- **TO DO**:
A - Update the Precision Health self-serve tools text from "Precision Health’s self-serve" to "Health secure enclave.", replacing "quarterly" with "monthly".
B - Answer these questions using the text on Precision Health data access.
(i) To what year does the Michigan Medicine patient data reach back?
(ii) At what email address can users connect to have their access facilitated?
(iii) Through what means can the Deidentified RDW be queried in the secure enclave?

- **TEXT SHOWN**:
────────────────────

Data Access & Tools

Self-Serve Tools

Precision Health’s self-serve tools enable researchers to access longitudinal, deidentified/date shifted health data of more than 4 million Michigan Medicine patients dating back to 2002. Our clinical data self-serve tools are updated quarterly. In addition, researchers are now able to perform some genetic data analysis in self-serve mode (a genetic data analyst is also available for more complex analyses free of charge). Completion of the prerequisites listed here is required for access. U-M VPN login is required to access all of the components of the Precision Health secure enclave.

We encourage you to connect with us at PHDataHelp@umich.edu so we can facilitate your access.

Precision Health DataDirect

Through DataDirect, researchers can access and query deidentified clinical structured data of 4M+ Michigan Medicine patients through an intuitive web interface. Users logging in have the ability to work in two different modes:

  • Cohort discovery mode: enables researchers to check feasibility of a study as well as gather aggregate demographic counts of their cohort;
  • Deidentified download mode: enables researchers to download health data about individual patients in their cohort of interest.

The data output generated by your DataDirect queries will be available through the Precision Health secure enclave, where it can be analyzed either through Yottabyte Research Cloud (YBRC) or Armis2. Precision Health GPUs are also available for researchers who are utilizing Precision Health data and computing environments.

Precision Health Deidentified RDW

Precision Health Deidentified RDW (Research Data Warehouse) offers researchers direct access to database tables that house the clinical structured data of 4M+ Michigan Medicine patients. The Deidentified RDW can be queried in the Precision Health secure enclave through SQL, Python, and RStudio.

Precision Health DataDirect Precision Health Deidentified RDW Michigan Medicine DataDirect
Data Type Deidentified, date-shifted Deidentified, date-shifted Direct identifiers, PHI
Required login Level-1 password Level-1 password Level-2 password
Data refreshed Once per quarter Once per quarter Up to date (1-month lag in billing data)
Recruitment capability Only through Honest Broker services None Recruitment mode, can set up reports
Data storage Precision Health Turbo Precision Health Turbo Investigator’s HIPAA-compliant server
Use case Retrospective data research for a specific cohort of patients without needing exact dates Access database tables directly and analyze large datasets, rather than using self-serve tools like DataDirect Instances where MRNs are required for manual chart review, prospective research studies, subject recruitment
Limitations Health services research where exact dates are required. Need SQL experience to write code.

────────────────────

- **Stored records**:

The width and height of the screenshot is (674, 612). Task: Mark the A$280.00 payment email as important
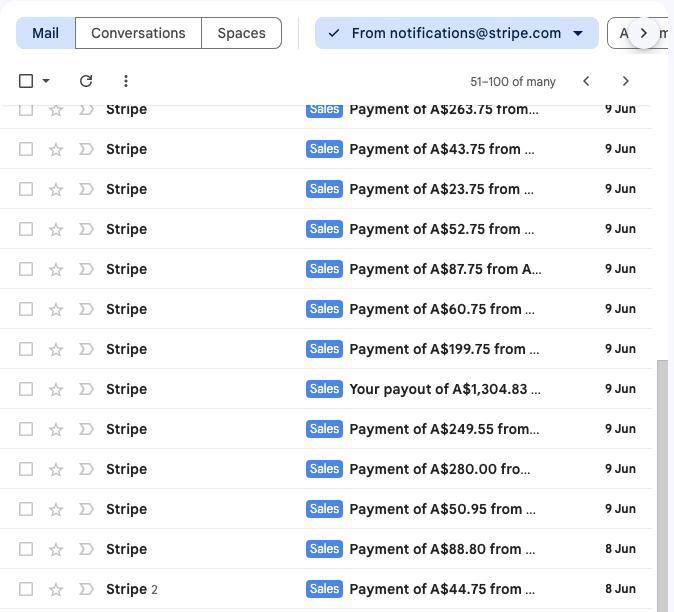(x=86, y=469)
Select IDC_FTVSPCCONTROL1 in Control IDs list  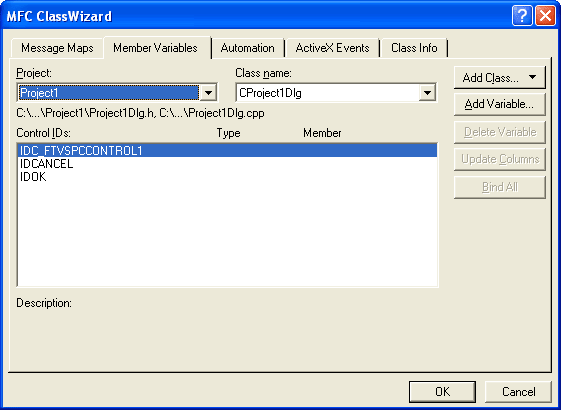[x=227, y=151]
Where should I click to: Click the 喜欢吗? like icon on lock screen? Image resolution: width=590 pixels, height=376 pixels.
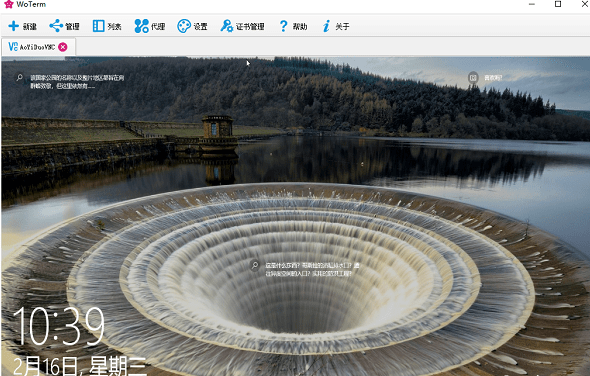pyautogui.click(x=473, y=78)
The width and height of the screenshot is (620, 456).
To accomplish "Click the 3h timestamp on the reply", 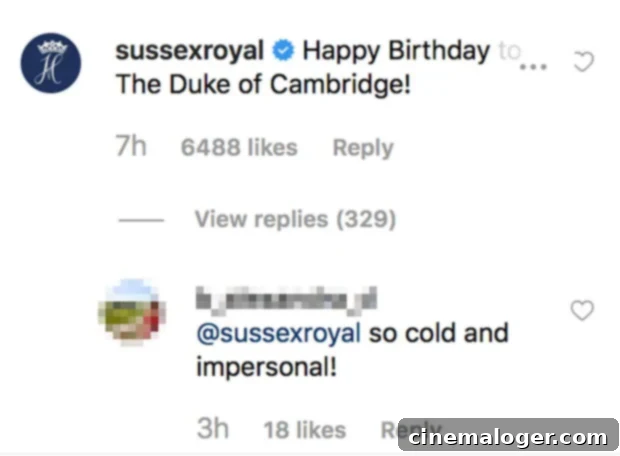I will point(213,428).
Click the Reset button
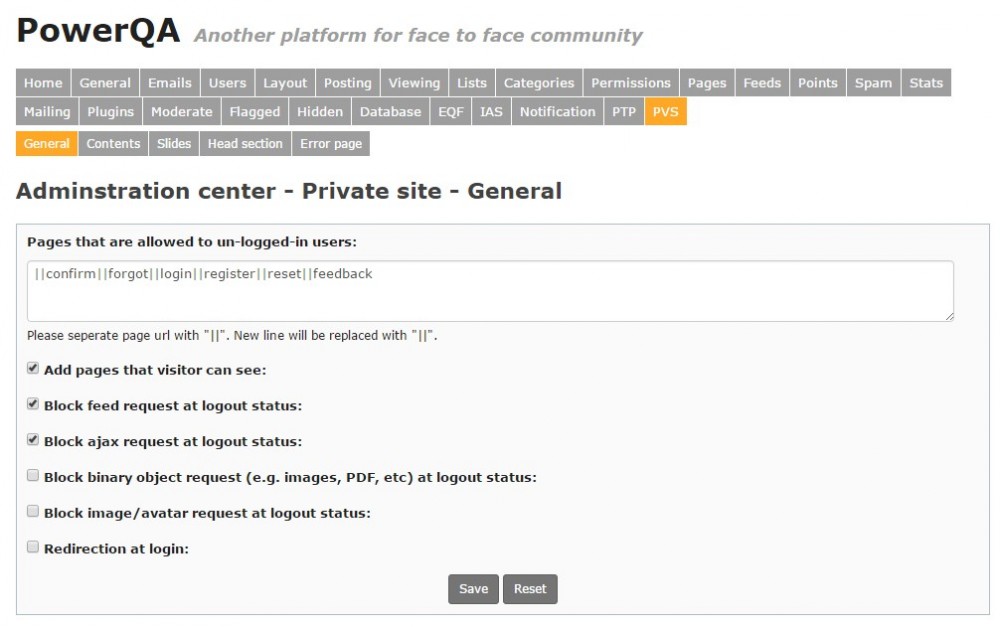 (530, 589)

────────────────────

- **RESULTS FOR EACH TASK**:
A -
Precision Health’s self-serve tools enable researchers to access longitudinal, deidentified/date shifted health data of more than 4 million Michigan Medicine patients dating back to 2002. Our clinical data self-serve tools are updated monthly. In addition, researchers are now able to perform some genetic data analysis in self-serve mode (a genetic data analyst is also available for more complex analyses free of charge). Completion of the prerequisites listed here is required for access. U-M VPN login is required to access all of the components of the Precision Health secure enclave.

B -
(i) 2002
(ii) PHDataHelp@umich.edu
(iii) SQL, Python, and RStudio